I’m often asked to write a blog for feast days or holy seasons — Christmas, Ash Wednesday, Easter; and I’m okay with those. However, I’ve been asked a few times to write for the feast of Pentecost.
I dread it. My theology of the Holy Spirit definitely needs some development. When expressing this concern to my colleagues, the general councilors, we somehow got onto naming the seven gifts of the Holy Spirit which naturally led to the 12 fruits of the Holy Spirit.
We were — among the five of us — able to list all seven of the gifts. We fared not as well with the 12 fruits. So we did what almost everyone does these days. We “Googled” it.
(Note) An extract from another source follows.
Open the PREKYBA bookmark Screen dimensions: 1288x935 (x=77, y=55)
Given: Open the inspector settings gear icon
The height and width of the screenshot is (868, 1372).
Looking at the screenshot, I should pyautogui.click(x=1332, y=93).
Stop a moment before reading more. Can you name the 12 fruits of the Holy Spirit? Try. (Pause)
They are: charity, joy, peace, patience, kindness, goodness, generosity, gentleness, faithfulness, modesty, self-control, chastity. I found these on www.loyolapress.com. The listing was good and satisfied my curiosity.
What captured my attention however was this sentence from the website entry:
“…the fruits of the Holy Spirit … are the observable behaviors of people who have allowed the grace of the Holy Spirit to be effective in them.”
A big light bulb went on in my head and heart! What has probably been crystal clear to everyone else finally made sense to me. When we open ourselves to the presence of the Holy Spirit, there are tangible results, gifts given to be received and passed on.
Since reading this line, I’ve spent time each day praying about one of the fruits — asking myself if patience is an observable behavior in me. Charity? Joy? Kindness? Goodness? Gentleness? The list goes on, does it not?
For the first time, these were not just words — the definitions of which I knew. I finally caught on they are behaviors, actions and attitudes guiding my life, my choices, my approach to others. Perhaps this has been perfectly obvious to you for years. I’m happy it became so in me within the past couple of weeks.
In celebrating the season of Pentecost, let charity, joy, peace, patience, kindness, goodness, generosity, gentleness, faithfulness, modesty, self-control, chastity be “observable behaviors” in us — letting the whole world know that we have “allowed the grace of the Holy Spirit be effective” in us.